CLIFTON, N.J., June 22, 2022 /PRNewswire-PRWeb/ -- CS Analytical Laboratory, the world's only FDA regulated contract laboratory exclusively dedicated to providing regulatory solutions and qualification testing services specifically for drug product and medical device container systems, is pleased to announce a new cGMP service line specifically dedicated to USP 232 and USP 233 Elemental Impurities testing . While CS Analytical performs a large volume of extractable metals testing on container systems and components, this new service line will be focused on actual drug product, substance, excipients, and medical devices required to meet either USP or ICH guidelines for a wide variety of elemental impurities. Common elemental impurities include well-known arsenic and lead, but also can include a host of other metals that may have a negative toxicological effect on the end-user of a drug or medical device product.

"USP 232 and USP 233 testing capabilities are a natural extension of the container and package system extractable metals work we already perform for a large number of clients.
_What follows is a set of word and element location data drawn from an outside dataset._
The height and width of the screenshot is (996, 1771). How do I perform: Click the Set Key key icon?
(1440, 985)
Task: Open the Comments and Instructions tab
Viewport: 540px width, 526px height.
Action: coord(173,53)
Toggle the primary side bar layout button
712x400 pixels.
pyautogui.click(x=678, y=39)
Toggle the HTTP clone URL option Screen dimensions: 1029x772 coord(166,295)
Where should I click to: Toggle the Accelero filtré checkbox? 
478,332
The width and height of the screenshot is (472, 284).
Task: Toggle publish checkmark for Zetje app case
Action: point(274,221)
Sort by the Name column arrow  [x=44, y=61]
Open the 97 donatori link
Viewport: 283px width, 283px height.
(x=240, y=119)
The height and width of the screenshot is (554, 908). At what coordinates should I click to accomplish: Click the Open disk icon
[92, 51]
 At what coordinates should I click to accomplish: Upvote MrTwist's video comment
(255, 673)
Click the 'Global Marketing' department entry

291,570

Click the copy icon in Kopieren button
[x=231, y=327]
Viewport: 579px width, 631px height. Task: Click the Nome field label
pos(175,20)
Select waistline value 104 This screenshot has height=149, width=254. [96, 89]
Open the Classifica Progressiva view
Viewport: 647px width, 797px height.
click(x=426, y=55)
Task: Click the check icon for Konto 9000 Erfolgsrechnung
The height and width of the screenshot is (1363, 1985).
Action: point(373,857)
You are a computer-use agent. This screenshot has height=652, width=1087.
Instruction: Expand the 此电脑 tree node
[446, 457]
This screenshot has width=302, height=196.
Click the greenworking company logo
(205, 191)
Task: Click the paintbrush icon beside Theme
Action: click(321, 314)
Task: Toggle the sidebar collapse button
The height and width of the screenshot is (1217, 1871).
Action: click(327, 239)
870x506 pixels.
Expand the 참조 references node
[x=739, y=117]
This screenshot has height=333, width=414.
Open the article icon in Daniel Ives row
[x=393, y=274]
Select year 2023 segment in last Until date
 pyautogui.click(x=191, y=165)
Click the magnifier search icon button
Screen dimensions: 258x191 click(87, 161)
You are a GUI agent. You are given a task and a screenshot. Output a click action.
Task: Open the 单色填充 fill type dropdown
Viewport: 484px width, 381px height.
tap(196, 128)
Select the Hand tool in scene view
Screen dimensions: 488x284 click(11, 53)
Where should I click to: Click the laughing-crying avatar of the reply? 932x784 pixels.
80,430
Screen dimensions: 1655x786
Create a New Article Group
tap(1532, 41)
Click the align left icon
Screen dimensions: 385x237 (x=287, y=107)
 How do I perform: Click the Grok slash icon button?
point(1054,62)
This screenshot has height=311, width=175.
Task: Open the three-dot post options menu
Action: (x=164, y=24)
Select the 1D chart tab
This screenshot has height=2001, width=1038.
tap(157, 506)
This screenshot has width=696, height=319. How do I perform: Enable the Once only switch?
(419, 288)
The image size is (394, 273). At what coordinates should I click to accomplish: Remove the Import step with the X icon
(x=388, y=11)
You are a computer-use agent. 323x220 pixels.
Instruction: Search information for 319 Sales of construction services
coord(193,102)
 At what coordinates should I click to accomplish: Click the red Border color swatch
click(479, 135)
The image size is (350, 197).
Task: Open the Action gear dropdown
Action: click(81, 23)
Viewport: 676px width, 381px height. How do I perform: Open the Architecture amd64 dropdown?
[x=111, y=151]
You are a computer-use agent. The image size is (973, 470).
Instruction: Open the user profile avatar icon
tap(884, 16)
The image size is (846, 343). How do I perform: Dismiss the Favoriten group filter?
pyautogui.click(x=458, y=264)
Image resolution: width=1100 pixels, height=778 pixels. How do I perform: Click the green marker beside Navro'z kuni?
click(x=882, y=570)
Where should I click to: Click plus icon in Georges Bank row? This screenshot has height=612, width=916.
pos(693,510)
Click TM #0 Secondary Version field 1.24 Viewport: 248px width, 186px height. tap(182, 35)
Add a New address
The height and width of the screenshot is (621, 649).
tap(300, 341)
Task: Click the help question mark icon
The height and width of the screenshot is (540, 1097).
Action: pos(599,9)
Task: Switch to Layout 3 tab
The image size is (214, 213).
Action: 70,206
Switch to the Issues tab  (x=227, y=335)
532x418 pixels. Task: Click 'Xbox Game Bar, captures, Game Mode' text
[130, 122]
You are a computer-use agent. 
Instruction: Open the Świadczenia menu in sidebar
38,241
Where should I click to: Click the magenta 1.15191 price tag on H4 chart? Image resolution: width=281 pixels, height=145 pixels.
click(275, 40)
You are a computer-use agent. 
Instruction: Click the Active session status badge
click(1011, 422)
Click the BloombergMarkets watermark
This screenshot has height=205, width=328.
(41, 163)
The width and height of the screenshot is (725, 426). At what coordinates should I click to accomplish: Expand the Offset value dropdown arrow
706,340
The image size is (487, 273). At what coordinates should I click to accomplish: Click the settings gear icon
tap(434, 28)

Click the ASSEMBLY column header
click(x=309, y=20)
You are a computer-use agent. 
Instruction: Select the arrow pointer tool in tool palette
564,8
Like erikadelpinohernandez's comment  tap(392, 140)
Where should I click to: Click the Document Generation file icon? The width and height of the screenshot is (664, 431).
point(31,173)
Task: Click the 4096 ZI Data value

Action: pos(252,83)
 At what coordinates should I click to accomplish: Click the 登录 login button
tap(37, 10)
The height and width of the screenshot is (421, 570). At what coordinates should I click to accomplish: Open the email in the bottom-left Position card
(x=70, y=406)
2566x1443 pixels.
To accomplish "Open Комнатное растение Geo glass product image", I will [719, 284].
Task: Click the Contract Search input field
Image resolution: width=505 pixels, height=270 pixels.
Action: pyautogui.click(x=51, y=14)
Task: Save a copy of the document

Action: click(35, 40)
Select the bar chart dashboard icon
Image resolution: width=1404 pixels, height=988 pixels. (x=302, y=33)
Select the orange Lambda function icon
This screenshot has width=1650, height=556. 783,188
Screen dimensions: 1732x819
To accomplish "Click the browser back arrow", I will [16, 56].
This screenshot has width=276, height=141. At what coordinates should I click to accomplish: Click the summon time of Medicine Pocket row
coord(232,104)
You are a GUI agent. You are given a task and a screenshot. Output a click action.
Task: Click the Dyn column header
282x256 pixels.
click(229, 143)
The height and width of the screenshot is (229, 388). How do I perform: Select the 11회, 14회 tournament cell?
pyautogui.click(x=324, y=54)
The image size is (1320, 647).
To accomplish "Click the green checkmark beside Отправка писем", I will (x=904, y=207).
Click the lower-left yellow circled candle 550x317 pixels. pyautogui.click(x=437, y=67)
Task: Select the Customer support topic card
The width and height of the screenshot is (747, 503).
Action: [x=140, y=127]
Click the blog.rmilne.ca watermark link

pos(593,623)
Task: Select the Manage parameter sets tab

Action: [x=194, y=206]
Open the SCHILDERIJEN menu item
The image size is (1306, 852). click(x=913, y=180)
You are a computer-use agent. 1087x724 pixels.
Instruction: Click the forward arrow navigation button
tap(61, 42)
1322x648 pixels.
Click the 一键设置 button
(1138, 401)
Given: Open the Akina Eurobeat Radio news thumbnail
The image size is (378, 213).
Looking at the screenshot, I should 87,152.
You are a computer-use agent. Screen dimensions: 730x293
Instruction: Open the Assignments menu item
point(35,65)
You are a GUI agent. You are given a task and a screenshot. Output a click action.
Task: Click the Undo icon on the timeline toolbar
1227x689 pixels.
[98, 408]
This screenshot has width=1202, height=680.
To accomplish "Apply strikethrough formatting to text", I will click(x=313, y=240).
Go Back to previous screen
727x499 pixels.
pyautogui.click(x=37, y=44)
Applying our knowledge and skills to a new service line dedicated to actual drug product, substances, excipients, and medical devices expands our ability to collaborate with new and existing clients on efficient, comprehensive test programs," stated Brandon Zurawlow, CS Analytical Chief Scientific Officer.

Applying our knowledge and skills to a new service line dedicated to actual drug product, substances, excipients, and medical devices expands our ability to collaborate with new and existing clients on efficient, comprehensive test programs.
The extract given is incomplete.